Records for the exercise:
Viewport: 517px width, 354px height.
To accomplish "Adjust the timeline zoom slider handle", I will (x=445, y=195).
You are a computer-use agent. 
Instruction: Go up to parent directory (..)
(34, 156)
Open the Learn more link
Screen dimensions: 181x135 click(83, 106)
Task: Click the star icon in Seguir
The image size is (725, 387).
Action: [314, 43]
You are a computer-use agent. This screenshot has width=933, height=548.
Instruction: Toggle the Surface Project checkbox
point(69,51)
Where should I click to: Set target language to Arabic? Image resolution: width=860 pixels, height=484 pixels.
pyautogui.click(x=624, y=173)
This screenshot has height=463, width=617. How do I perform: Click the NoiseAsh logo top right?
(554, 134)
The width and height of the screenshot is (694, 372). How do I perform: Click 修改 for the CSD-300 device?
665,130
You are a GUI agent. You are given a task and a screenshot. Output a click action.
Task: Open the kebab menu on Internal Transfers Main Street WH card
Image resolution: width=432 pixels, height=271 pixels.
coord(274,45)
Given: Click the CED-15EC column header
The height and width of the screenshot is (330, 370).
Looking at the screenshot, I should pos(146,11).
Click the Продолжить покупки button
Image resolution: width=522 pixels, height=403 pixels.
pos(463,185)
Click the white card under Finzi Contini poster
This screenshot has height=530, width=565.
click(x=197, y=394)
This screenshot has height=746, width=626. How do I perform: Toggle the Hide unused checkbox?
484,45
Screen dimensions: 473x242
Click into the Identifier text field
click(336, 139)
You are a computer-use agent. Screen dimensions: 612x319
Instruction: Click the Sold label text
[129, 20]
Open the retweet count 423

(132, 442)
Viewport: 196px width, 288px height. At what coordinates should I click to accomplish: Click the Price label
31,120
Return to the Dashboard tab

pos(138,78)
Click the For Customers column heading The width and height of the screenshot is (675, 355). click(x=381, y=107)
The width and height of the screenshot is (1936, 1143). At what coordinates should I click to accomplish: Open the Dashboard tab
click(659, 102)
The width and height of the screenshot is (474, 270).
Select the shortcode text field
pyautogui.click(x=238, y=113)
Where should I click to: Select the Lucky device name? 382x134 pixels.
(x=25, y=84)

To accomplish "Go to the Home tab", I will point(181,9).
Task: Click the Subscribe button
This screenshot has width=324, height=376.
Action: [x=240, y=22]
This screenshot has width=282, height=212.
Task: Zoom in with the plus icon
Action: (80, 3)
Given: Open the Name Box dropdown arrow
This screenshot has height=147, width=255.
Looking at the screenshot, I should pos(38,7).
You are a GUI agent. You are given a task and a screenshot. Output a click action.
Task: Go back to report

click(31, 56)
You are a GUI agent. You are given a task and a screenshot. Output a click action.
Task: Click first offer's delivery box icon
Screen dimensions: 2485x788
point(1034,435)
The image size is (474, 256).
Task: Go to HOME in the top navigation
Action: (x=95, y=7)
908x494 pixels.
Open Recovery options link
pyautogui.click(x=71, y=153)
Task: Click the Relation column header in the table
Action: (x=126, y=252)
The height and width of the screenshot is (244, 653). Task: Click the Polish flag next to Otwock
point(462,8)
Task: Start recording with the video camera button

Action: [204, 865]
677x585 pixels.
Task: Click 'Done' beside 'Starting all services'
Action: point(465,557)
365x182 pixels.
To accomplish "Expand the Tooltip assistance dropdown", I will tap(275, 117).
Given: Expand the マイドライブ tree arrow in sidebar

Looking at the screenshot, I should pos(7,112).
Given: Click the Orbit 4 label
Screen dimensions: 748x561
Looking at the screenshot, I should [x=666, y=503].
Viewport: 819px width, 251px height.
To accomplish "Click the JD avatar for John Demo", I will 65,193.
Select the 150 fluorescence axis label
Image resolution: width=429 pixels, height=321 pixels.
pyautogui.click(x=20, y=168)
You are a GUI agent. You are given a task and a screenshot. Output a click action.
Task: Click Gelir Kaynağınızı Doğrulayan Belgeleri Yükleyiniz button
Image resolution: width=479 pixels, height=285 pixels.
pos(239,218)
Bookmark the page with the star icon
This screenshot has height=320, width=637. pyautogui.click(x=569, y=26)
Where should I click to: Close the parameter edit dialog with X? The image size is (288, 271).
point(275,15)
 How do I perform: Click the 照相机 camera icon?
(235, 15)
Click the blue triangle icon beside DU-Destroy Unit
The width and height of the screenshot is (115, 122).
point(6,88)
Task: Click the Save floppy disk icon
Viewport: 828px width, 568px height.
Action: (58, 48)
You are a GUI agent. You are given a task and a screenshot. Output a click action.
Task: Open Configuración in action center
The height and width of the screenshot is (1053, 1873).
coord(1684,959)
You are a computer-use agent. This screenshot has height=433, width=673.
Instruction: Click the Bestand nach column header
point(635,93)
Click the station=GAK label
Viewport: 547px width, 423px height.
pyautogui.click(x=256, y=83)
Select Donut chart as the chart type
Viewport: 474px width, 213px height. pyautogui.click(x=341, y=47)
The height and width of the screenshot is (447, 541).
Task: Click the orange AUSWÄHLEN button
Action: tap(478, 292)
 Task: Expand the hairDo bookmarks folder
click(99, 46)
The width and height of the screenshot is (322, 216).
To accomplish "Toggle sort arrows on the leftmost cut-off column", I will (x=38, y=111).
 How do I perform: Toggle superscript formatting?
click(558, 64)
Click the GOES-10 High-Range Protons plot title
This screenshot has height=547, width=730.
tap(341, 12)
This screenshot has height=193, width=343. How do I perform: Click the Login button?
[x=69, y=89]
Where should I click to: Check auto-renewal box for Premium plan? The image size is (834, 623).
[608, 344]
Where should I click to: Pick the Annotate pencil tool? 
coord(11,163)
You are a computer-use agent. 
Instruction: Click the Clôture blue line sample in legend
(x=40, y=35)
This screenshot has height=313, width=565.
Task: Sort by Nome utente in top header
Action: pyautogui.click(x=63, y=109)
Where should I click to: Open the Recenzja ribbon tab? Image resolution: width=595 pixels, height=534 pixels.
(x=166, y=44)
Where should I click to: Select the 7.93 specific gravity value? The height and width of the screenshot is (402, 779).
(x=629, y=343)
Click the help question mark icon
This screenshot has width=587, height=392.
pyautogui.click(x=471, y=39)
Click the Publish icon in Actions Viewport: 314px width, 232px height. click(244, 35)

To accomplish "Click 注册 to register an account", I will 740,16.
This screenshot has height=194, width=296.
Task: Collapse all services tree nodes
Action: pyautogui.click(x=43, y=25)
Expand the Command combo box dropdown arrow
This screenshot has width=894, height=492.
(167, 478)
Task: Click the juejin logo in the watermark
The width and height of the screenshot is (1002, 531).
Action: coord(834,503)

Your assignment: From the material above, copy each line that includes the word "card".

Written solution:
Task: Open the kebab menu on Internal Transfers Main Street WH card
Click the white card under Finzi Contini poster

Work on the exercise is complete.